They sat in the gloom and waited. Nobody spoke. Lucius fidgeted for a while, then pulled his dice out of the pouch at his belt and squatted on the floor, playing a game of one hand against the other. The rattle of dice in the cup and the dull clatter as they rolled out on the floor struck counterpoint to the distant sounds of fighting and of terror.
Nicole sniffed. Did she smell smoke? Of course she smelled smoke. She always did in Carnuntum. No one ran screaming down the street, pursued by the lick of flames. What had Nicole heard once? Fire was fast, yes. Faster than anyone could imagine who hadn't seen it.
More than once she tensed to jump up, grab whatever she could grab, and take her chances with the Germans. But some remnant of sense kept her where she was. As long as there was no sign of fire nearby, she was infinitely safer behind the barred door of the tavern than running in panic through the streets.
Julia had been sitting still in what might have passed for bovine calm except for the darting of her eyes. “I hope Gaius is all right,” she said suddenly. She spoke young Calidius Severus' praenomen without self-consciousness. Why not?
She'd gone upstairs with him both here and over the dyer's shop. If that didn't entitle her to call him by his first name, what did?
Once upon a time, Gaius' father had complained that Nicole didn't call him by his praenomen. She'd learned that courtesy, and a great deal more.
God, she missed that quiet, practical man with the infuriating habit of being right. His son was going to grow up just like him; she could see the signs.
If, she thought, he lived through the war. If any of them did.
There'd been a long lull, a quiet space in which no one ran past, enemy or friend. Then a new wave of Germans poured in from what had to be a breach in the wall or a gate forced open. Most still carried swords, but they weren't so wary now. They moved at walking pace, traveling in pairs and threes, gawking at the sights. If they'd had cameras, they would have been taking snapshots. They looked like tourists, not like men who expected to have to fight their way through the city.
It took Nicole a distressingly long time to understand what that meant. It was over. The Germans had won.

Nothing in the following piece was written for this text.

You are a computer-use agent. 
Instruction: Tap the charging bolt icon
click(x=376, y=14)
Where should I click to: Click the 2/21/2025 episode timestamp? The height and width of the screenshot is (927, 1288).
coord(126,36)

And to the victors went the spoils. One of the Germans pounded on a door a little way down the street from the tavern. A moment later, Nicole heard the barbarian let out a happy grunt, like a pig in a corncrib. A moment after that, a woman shrieked.
“That's Antonina,” Julia said, her voice the barest thread of whisper.

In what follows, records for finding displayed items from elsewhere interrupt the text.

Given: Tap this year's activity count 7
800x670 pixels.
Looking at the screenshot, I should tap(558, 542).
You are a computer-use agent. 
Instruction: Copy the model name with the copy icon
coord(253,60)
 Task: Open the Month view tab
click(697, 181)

“Let me go!” Antonina cried, fear and anger warring in her voice. “Let me—” The sharp sound of flesh slapping against flesh cut off her words. She shrieked again, high and shrill. The German laughed. He didn't seem to mind the noise at all.
He wasn't alone, either. From the sound of it, there was a whole pack of them out there, yipping with glee and calling back and forth in their own language. The words weren't
comprehensible, but the tone was all too plain. So was the tone of Antonina's scream.
Nicole didn't move from her seat well back in the tavern. Her head shook of itself.
They couldn't,
she thought in disbelief.
They wouldn't.
Stupid. Of course they could. And if they wouldn't, why had she and Julia doused themselves with stale piss?
From where she sat, she could see through the front windows, at least to the middle of the street. As if he had known that, a great hulking brute of a German dragged Antonina into the frame of the windows and threw her down. Nicole watched in sick fascination, unable to move to her neighbor's rescue, and unable to look away. The rest of the gang crowded in, overwhelming Antonina. She got in one good kick before they had her spread-eagled on her back.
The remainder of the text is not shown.